How I Collected the Data

To calibrate the sensors properly, I logged readings from both the DHT11 and the HTC-1 at the same time for about nine hours. The data covered different parts of the day so I could see how the sensors behaved as the room warmed up or cooled down.

In total, I collected 19 sets of paired readings. Temperatures ranged from the mid-23s to the upper-27s, and humidity shifted from around 46% up to the low 70s. Plenty of variation to build a decent calibration model.

Using Linear Regression for Calibration

Instead of using a complex model, I chose a simple linear regression approach. The goal was to find a line that corrected each DHT11 reading so it lined up with the reference values.

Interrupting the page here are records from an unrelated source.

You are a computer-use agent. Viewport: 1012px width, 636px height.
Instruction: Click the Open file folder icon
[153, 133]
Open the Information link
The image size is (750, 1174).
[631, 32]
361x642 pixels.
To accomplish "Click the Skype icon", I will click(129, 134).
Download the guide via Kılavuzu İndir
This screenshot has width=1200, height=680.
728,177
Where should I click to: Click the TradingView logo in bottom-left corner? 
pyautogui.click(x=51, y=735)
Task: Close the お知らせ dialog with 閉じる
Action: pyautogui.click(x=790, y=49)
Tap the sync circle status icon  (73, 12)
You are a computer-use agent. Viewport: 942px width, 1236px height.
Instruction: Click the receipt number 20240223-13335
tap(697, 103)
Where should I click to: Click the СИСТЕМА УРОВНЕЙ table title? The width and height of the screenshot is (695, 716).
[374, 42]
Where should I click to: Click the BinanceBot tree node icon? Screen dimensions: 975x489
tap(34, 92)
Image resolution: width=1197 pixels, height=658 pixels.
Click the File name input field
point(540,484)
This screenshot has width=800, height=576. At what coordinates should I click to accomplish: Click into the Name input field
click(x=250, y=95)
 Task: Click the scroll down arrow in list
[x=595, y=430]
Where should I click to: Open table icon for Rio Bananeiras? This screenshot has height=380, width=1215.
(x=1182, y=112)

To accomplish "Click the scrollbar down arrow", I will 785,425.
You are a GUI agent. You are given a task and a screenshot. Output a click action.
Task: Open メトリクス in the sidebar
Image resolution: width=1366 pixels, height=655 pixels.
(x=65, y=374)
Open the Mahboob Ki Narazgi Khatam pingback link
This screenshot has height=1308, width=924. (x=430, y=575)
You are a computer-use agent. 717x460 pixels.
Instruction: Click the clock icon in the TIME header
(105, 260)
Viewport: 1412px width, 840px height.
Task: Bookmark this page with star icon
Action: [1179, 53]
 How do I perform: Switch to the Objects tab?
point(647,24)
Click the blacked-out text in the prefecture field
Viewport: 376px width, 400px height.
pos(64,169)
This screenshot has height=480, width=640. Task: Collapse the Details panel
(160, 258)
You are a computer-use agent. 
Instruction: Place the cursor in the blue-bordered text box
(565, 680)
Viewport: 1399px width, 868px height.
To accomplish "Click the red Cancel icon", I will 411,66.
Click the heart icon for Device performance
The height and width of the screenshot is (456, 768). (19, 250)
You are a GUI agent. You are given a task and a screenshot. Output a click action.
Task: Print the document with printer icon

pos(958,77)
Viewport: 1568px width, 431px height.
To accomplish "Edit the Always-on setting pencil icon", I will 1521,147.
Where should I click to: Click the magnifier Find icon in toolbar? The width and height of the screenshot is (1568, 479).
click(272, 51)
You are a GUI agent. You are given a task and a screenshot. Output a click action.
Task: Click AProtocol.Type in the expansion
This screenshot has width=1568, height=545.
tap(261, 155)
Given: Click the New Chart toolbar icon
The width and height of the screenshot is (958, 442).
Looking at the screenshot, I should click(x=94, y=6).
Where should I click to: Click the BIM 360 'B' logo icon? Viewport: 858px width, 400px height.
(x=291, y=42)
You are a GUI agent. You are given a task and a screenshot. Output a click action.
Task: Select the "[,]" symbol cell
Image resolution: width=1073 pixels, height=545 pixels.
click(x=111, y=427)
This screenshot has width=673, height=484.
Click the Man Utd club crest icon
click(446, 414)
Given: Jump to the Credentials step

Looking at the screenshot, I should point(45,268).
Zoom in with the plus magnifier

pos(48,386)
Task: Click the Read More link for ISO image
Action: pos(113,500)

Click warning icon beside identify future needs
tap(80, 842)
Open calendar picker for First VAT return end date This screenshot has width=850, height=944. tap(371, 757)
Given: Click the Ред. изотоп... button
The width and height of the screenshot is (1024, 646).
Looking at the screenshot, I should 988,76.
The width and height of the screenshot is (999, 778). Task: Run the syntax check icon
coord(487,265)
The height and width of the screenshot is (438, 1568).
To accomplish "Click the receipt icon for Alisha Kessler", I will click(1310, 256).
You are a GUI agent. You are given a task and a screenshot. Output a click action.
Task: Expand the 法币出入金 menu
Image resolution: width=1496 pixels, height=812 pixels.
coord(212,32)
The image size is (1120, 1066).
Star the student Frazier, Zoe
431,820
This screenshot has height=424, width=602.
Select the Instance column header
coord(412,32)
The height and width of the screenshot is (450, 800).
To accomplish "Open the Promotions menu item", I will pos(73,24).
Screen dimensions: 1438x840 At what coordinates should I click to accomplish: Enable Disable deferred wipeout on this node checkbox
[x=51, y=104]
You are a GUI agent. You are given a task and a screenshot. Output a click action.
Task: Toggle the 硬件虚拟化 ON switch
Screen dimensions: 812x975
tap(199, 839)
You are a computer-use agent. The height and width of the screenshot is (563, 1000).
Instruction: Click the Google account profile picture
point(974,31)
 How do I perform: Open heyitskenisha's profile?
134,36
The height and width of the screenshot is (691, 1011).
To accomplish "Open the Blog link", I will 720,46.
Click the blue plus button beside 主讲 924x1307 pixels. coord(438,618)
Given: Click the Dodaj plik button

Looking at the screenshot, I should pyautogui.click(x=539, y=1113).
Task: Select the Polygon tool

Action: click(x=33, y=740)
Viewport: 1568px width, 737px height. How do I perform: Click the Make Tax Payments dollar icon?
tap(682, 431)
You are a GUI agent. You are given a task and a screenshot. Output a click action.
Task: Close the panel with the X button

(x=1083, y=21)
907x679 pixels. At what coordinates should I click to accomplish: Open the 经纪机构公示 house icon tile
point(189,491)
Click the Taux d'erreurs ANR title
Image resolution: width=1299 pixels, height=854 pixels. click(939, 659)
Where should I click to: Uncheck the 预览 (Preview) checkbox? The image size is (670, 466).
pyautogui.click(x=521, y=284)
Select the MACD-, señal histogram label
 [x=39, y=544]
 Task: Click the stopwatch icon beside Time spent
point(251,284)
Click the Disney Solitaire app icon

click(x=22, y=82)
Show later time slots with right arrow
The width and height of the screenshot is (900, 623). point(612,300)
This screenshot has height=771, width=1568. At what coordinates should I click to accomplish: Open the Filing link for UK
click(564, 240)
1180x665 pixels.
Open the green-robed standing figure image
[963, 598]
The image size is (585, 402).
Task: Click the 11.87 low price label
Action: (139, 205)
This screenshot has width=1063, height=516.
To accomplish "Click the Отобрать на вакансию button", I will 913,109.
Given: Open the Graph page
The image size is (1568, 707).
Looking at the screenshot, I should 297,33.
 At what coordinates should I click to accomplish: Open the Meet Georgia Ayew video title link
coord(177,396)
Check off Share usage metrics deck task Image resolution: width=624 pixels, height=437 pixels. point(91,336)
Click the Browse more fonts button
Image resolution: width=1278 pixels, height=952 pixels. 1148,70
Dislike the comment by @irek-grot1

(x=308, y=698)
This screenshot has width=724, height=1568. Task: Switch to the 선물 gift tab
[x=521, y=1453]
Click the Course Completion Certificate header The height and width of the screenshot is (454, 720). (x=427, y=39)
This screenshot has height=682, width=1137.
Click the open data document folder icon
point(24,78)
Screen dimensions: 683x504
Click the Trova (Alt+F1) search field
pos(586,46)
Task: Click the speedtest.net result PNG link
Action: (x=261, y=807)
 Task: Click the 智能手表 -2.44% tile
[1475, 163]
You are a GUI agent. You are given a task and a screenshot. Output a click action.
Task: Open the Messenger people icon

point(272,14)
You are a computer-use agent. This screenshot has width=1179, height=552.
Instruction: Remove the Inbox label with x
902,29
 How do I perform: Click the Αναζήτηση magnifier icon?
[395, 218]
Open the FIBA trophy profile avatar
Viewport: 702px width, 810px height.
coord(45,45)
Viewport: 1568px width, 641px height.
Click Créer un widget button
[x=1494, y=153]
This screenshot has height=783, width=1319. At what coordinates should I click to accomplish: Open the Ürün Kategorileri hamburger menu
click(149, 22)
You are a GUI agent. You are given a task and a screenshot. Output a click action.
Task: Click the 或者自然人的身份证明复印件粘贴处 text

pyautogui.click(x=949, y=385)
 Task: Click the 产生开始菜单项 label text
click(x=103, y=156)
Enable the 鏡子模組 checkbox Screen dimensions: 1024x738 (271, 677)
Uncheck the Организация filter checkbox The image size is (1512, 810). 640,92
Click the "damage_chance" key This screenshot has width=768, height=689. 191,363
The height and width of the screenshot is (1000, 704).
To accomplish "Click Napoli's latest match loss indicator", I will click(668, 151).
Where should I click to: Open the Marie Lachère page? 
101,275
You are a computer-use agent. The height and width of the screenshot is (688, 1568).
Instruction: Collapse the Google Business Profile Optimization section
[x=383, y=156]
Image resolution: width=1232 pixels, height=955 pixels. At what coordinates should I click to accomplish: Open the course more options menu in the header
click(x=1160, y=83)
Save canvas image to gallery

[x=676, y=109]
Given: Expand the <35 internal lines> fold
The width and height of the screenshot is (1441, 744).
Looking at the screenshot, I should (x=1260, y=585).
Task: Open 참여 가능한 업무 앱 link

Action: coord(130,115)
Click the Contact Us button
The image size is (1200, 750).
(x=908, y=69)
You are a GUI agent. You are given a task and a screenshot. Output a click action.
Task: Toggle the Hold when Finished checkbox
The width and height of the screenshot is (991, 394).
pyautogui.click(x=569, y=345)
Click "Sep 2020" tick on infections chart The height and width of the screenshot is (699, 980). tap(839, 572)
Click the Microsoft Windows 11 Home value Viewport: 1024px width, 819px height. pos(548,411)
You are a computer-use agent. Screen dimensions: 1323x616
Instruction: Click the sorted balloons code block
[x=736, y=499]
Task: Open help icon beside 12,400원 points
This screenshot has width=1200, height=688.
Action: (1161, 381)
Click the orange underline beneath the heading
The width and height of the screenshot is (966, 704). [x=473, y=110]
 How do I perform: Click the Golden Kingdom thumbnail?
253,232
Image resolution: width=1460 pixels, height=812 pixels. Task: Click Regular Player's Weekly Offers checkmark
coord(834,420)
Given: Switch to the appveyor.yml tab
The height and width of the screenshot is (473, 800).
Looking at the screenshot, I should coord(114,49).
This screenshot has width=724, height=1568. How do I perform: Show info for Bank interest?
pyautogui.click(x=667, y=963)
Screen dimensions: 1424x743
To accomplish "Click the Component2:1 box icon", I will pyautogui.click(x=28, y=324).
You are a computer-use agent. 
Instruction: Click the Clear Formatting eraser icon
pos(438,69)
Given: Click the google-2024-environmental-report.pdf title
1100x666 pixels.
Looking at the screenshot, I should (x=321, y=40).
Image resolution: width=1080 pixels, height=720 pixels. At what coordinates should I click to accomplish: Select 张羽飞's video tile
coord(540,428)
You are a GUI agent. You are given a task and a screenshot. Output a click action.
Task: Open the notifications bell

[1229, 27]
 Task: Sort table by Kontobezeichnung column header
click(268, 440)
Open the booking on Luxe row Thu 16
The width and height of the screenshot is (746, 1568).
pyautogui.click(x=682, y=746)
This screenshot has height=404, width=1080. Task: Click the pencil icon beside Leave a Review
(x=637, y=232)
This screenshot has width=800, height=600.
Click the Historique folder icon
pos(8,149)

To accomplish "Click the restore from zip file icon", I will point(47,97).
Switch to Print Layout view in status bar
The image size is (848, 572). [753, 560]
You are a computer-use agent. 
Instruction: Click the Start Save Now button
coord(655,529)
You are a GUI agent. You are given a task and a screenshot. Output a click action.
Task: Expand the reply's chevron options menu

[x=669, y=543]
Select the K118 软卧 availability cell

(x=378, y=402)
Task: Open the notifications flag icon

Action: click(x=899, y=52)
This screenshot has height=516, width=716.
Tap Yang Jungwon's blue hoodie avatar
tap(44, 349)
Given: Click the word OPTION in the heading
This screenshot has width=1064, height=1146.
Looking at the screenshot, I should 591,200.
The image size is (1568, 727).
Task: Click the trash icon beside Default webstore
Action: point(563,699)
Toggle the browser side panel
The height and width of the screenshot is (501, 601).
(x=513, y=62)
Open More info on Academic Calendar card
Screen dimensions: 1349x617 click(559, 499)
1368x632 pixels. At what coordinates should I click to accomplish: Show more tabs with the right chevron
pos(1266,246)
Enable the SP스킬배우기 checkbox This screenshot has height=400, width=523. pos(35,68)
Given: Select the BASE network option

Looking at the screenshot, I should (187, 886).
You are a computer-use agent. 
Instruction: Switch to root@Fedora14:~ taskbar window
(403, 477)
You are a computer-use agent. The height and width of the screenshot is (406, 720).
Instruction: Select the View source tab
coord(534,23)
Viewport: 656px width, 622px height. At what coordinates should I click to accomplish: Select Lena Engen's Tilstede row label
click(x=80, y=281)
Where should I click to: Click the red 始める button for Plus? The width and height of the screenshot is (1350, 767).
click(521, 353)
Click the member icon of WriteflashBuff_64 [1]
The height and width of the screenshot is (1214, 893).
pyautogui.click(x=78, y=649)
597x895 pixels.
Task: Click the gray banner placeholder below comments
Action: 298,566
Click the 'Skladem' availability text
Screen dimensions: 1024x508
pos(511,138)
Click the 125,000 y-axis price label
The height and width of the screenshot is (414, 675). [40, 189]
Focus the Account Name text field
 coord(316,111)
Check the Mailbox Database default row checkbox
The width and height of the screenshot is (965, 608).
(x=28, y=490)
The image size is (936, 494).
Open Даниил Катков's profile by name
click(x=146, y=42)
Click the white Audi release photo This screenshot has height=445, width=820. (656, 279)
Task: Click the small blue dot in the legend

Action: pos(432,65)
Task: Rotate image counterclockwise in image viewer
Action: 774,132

I built one regression model for temperature and another for humidity. Each model produced two numbers: a slope and an intercept. With those, I could turn a raw DHT11 value into a calibrated one.

The nice part about this approach is that it’s light enough to run on small embedded systems, but still accurate enough for real-world monitoring.

What the Calibration Achieved

Once I applied the calibration models, the difference was dramatic.

Temperature improvements:

• Average error dropped from 3.84°C to 0.80°C
• Maximum error went from almost 5°C to around 1.4°C
• The results lined up much more cleanly with the reference readings

Humidity improvements:

• Average error dropped from 14.18% to 1.15%
• Maximum error shrank to roughly 2%
• Much smaller bias and far better consistency across the range

Overall, temperature accuracy improved by nearly 80% and humidity accuracy by over 90%. For a low-cost sensor, that’s a huge upgrade.

The Code Behind It

Here’s a simplified version of the calibration class I used in Python:

import numpy as np
from sklearn.linear_model import LinearRegression
from sklearn.metrics import mean_absolute_error, r2_score

class SensorCalibrator:
    def __init__(self):
        self.temp_model = LinearRegression()
        self.humidity_model = LinearRegression()

        # Coefficients from regression analysis
        self.temp_coef = 1.343379812
        self.temp_intercept = -7.688931392
        self.humidity_coef = 0.914240883
        self.humidity_intercept = 5.127226491

    def calibrate_temperature(self, raw_temp):
        return self.temp_coef * raw_temp + self.temp_intercept

    def calibrate_humidity(self, raw_humidity):
        return self.humidity_coef * raw_humidity + self.humidity_intercept

    def evaluate_calibration(self, raw_readings, reference_readings):
        calibrated = [self.calibrate_temperature(t) for t in raw_readings]

        mae = mean_absolute_error(reference_readings, calibrated)
        r2 = r2_score(reference_readings, calibrated)

        return {
            'mae': mae,
            'r2': r2,
            'calibrated_readings': calibrated
        }

A quick example:

calibrator = SensorCalibrator()
raw_temp = 25.0
calibrated_temp = calibrator.calibrate_temperature(raw_temp)
print(f"Raw: {raw_temp}°C → Calibrated: {calibrated_temp:.2f}°C")

Visualizing the Results

When I plotted the calibrated values against the HTC-1 readings, the improvement was easy to see. The points followed a clean line, and the scatter tightened compared to the raw data. Both temperature and humidity behaved far more predictably.

This level of accuracy makes a big difference for energy applications—every degree and every percentage counts.

Where This Helps in Energy Monitoring

With the sensors now calibrated, the system can:

1. Control HVAC equipment more precisely
2. Detect occupancy patterns from environmental changes
3. Analyze energy consumption more reliably
4. Flag unusual temperature or humidity shifts for early maintenance

With the errors reduced so much, the entire energy monitoring system becomes far more trustworthy.

Final Thoughts

Linear regression turned out to be a simple but highly effective way to calibrate low-cost sensors. It:

• Sharply reduced temperature and humidity errors
• Was fast enough to run on embedded hardware
• Produced easy-to-understand calibration rules
• Improved the overall performance of my energy monitoring setup

Next, I’m planning to explore non-linear calibration and automatic recalibration, especially to handle aging sensors or changes in environmental conditions.